Directions for this task = Write out again only the lines between the one with "Image resolution: width=1678" and the end of the records below, both ends counted, and don't include the pictures.

Items listed in a dataset:

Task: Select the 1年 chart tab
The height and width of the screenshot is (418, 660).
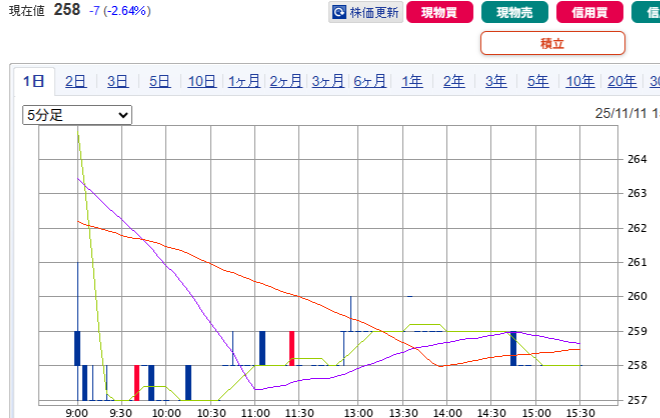Action: pos(412,82)
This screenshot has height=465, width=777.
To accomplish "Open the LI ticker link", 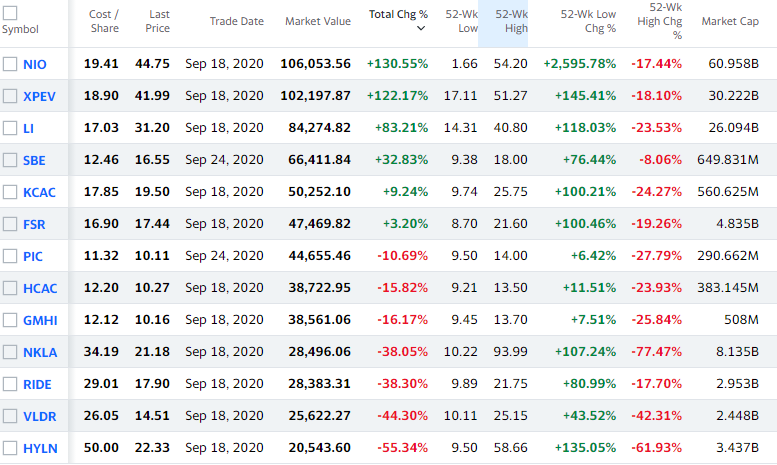I will coord(28,128).
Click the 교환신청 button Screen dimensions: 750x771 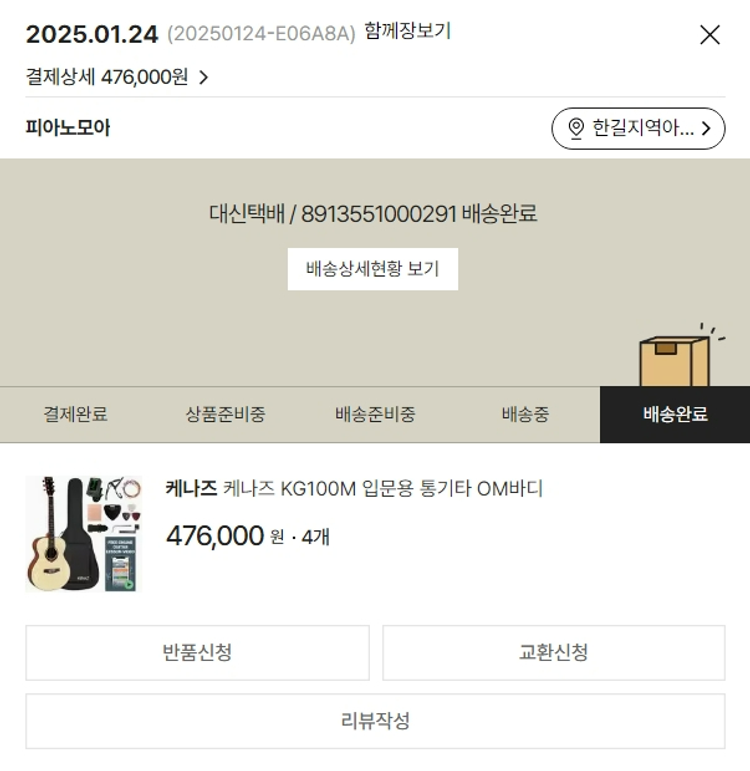click(554, 652)
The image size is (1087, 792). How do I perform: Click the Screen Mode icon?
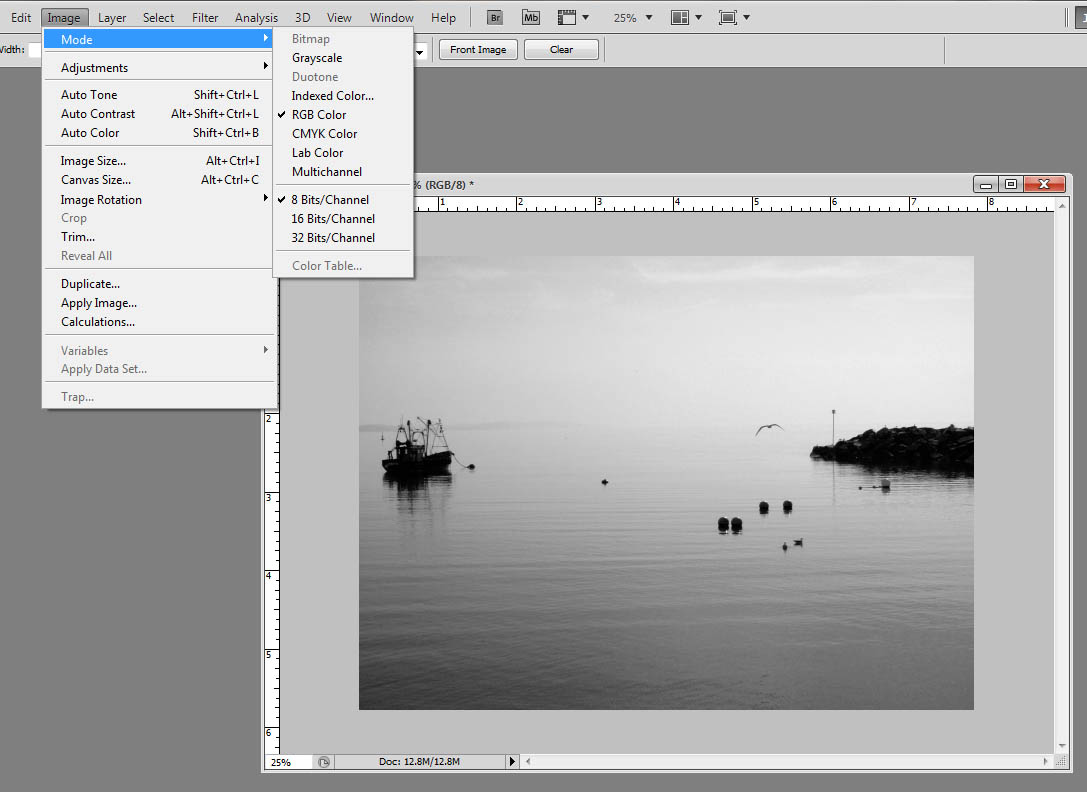point(728,18)
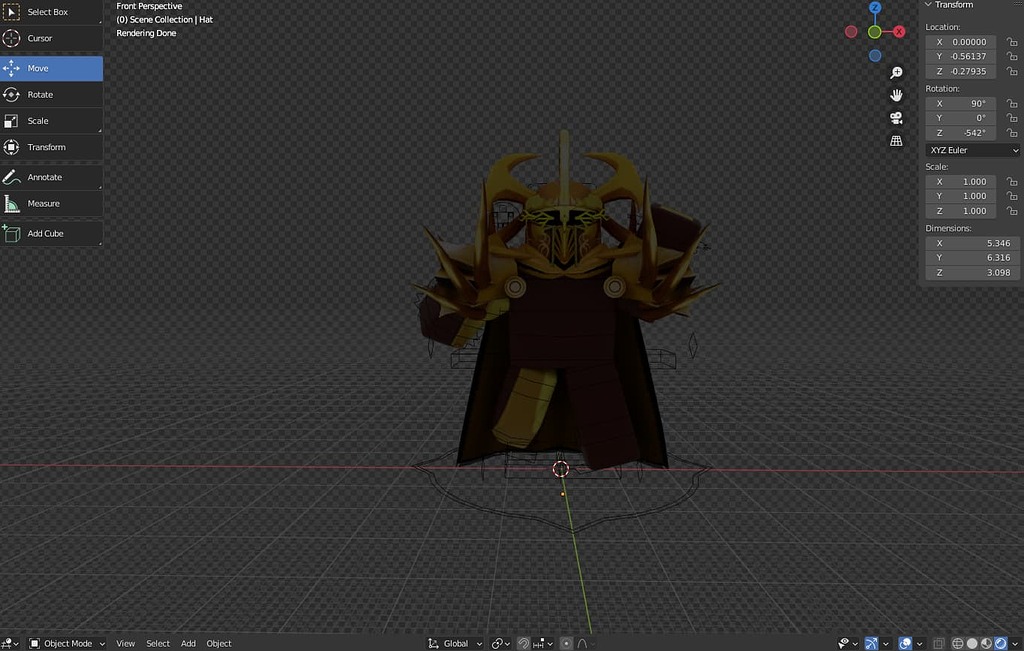Open the Object menu
The height and width of the screenshot is (651, 1024).
point(218,643)
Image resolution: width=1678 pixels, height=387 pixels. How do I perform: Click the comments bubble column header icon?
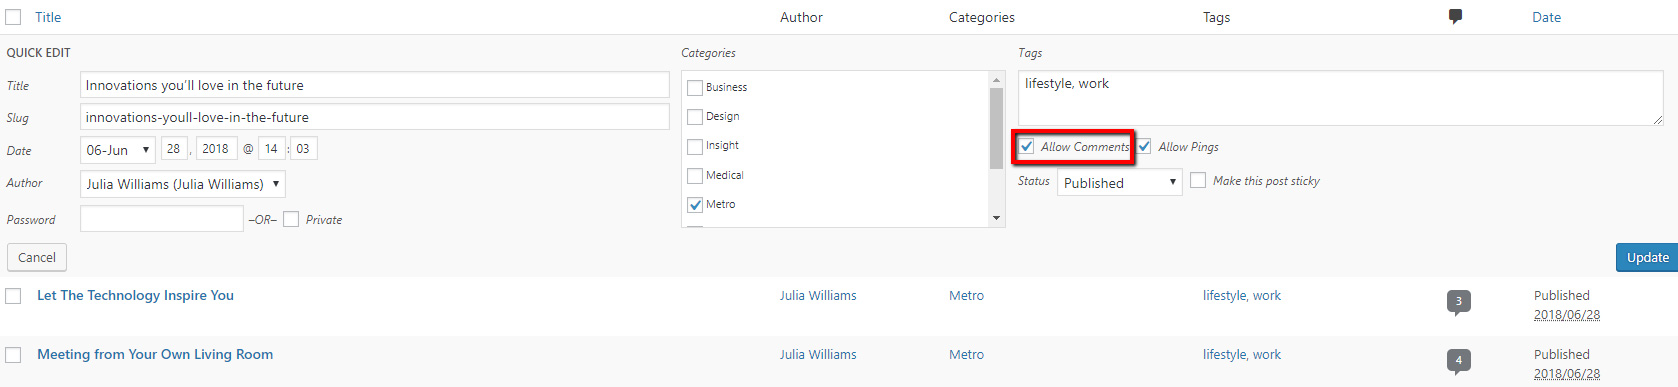(1455, 16)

Answer to this exercise =
Image resolution: width=1678 pixels, height=387 pixels. How do I perform: Click the comments bubble column header icon?
(1455, 16)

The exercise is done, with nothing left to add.